• **Written request A**:
Transcribe the Fort Dunree text from "The Museum –" to "worth the visit.".

• **Text shown**:
= = = = =

Fort Dunree is an 18th-century defensive site perched on cliffs alongside Lough Swilly on the Inishowen peninsula in Donegal. Always keen to do a bit of exploring, I stopped off on a recent visit. I found the place to be so interesting, steeped in history with plenty of walking paths and information boards dotted around the grounds. And, as you can imagine, incredible Donegal views in all directions.
If you want to hear more about Fort Dunree Donegal, keep reading:
History of Fort Dunree – Who Built Fort Dunree Donegal?
Fort Dunree was originally built in 1798 on top of an existing small fort, guarding the area. Lough Swilly had already been a common way of entering the country. The small fort was initially built to defend against the threat of French invasion and was added to in the late 19th Century.
It was extended and improved over the years and in World War 1 an English admiral and his fleet were stationed in Lough Swilly. Eventually, the fort was given over to the Irish Free State and in World War 2, the area was manned to prevent the nations at war from violating Ireland’s neutrality.
The Museum – Fort Dunree Military Museum
The Fort Dunree Military Museum opened in 1986, allowing visitors to learn all about the site’s past throughout history. When I visited on a bitter blustery day in March, it was more to do the walks. But I am sure it is worth the visit.
Complete with museum displays and a video presentation, you will learn all about life at Fort Dunree back in its day and the underground bunkers hold artifacts, equipment, and memorabilia.
The Walks – Enjoy the Scenery and Wildlife of Fort Dunree
I really visited for the walks. Although I didn’t visit the museum, plenty of time was spent wandering around the grounds. The series of signposted walks bring you up around the cliffs and viewpoints to look over the Lough and surrounding cliffs and beaches.
There are three walks in total.
You can walk right up to the “Top Fort” where you can still see the guns that still remain. Be warned, there are plenty of stone steps you have to conquer before you get there. You will be rewarded at the top though!
The remains of thirty old barrack buildings are still standing around the fort. What was once workshops, canteens activity halls and other amenities are now derelict corrugated rusty remains. It is pretty eery walking around trying to imagine what life was once like here.

= = = = =

• **Material for the task**:
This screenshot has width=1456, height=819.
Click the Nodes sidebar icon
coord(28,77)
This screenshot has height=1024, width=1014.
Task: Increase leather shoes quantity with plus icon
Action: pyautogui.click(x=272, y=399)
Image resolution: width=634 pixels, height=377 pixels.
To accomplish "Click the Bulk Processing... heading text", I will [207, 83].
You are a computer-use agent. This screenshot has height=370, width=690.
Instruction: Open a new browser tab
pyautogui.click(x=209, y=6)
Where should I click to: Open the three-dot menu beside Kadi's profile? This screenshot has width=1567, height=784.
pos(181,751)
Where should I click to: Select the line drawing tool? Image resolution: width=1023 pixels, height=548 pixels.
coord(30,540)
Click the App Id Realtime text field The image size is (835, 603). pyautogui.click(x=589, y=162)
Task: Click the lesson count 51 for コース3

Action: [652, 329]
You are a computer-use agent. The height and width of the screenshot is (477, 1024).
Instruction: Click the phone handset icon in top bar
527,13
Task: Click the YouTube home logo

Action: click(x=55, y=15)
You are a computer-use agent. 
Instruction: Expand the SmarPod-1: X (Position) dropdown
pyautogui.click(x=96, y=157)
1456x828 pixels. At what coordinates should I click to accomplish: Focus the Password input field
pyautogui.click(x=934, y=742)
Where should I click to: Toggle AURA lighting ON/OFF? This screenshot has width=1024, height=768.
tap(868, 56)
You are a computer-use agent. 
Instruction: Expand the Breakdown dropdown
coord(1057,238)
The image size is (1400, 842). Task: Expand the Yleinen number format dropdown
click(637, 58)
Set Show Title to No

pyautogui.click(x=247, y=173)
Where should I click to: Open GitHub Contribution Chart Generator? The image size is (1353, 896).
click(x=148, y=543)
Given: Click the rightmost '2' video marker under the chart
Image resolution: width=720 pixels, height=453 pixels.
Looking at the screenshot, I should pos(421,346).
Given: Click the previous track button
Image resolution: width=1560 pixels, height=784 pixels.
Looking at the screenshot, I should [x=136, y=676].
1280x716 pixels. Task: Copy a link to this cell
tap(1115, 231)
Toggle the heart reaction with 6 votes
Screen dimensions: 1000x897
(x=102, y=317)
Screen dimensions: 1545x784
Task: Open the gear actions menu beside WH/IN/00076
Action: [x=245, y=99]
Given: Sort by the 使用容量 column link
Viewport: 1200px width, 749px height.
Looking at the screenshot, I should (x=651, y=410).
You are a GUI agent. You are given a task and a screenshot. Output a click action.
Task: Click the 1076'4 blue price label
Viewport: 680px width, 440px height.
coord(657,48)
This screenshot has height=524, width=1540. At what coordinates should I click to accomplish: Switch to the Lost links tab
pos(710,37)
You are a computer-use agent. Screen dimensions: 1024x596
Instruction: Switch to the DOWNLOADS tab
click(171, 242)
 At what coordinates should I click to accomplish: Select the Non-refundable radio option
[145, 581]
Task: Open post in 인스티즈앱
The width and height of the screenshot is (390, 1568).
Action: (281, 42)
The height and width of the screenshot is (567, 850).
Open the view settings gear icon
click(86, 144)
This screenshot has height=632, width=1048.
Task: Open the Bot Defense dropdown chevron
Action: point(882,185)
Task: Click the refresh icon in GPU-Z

= = = = =

• **Written request B**:
Restate the records word for word, from their first line to the line with "will [207, 83].", including both.

• **Task output A**:
The Museum – Fort Dunree Military Museum
The Fort Dunree Military Museum opened in 1986, allowing visitors to learn all about the site’s past throughout history. When I visited on a bitter blustery day in March, it was more to do the walks. But I am sure it is worth the visit.

• **Task output B**:
This screenshot has width=1456, height=819.
Click the Nodes sidebar icon
coord(28,77)
This screenshot has height=1024, width=1014.
Task: Increase leather shoes quantity with plus icon
Action: pyautogui.click(x=272, y=399)
Image resolution: width=634 pixels, height=377 pixels.
To accomplish "Click the Bulk Processing... heading text", I will [207, 83].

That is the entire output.